Records excerpted from a collection:
<<<<

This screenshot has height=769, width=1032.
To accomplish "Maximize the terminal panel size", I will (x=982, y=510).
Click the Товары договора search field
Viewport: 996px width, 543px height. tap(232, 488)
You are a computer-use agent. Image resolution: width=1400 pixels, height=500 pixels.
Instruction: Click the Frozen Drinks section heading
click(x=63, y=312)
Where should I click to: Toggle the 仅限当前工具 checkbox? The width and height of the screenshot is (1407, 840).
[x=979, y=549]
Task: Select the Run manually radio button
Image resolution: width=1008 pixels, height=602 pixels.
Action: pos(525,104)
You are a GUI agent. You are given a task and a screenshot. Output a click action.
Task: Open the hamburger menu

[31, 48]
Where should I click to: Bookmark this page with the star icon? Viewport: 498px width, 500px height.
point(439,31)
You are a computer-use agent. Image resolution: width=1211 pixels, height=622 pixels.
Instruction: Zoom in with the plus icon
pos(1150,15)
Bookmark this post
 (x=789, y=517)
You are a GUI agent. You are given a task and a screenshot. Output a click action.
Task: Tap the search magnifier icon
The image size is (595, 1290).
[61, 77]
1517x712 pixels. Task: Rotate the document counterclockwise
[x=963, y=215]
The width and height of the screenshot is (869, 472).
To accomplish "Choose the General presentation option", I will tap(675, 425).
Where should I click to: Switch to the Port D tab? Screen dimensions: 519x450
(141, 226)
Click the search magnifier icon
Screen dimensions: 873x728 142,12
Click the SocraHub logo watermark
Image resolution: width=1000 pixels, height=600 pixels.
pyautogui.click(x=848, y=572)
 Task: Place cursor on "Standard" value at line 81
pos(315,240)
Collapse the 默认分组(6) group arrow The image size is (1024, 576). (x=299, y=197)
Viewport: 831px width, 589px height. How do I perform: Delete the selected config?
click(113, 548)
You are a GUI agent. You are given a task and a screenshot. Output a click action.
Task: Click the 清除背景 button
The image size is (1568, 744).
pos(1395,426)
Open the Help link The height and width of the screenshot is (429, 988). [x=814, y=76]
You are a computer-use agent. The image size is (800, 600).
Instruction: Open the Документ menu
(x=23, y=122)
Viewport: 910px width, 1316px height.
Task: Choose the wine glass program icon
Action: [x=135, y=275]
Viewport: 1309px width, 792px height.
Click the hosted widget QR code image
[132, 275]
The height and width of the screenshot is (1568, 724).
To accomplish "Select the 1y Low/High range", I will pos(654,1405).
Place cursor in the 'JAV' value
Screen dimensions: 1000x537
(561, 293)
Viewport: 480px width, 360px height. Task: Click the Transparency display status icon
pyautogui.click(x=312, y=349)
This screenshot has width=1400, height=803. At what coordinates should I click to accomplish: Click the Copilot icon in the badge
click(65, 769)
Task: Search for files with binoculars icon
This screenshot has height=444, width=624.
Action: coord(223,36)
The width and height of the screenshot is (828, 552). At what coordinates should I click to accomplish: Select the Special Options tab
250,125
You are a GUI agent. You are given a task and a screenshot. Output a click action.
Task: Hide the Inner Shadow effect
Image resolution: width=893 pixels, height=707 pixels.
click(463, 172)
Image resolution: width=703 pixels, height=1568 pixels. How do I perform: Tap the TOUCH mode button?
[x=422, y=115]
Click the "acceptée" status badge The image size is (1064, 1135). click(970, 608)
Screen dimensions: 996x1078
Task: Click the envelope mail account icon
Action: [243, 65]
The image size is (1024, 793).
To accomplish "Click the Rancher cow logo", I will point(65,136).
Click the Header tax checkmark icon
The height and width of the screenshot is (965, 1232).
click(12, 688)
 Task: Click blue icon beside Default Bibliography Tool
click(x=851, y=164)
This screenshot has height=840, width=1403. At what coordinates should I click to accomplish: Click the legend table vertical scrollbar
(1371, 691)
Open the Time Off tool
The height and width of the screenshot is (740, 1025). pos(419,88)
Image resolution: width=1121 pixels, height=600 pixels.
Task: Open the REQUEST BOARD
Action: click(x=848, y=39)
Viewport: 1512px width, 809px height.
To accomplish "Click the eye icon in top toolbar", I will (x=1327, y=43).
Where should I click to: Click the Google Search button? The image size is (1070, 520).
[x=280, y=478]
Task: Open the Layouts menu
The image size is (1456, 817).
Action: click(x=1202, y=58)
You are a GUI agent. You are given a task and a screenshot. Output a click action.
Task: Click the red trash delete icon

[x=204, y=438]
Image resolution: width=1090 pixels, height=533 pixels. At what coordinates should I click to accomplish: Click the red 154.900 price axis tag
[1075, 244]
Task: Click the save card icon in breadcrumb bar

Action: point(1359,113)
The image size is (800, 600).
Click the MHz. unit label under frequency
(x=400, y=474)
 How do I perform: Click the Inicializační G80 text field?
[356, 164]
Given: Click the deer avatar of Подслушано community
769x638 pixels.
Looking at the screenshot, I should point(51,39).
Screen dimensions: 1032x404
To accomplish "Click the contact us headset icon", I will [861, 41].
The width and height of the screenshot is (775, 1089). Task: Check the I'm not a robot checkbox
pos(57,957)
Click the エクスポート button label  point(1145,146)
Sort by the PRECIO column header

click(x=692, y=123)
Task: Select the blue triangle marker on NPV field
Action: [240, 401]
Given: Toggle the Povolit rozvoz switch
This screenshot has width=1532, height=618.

>>>>

## [PROBLEM REQUIREMENTS]
Extract each line holding the word "logo" from the records.

## [RESULT FOR THIS TASK]
Click the SocraHub logo watermark
To accomplish "Click the Rancher cow logo", I will point(65,136).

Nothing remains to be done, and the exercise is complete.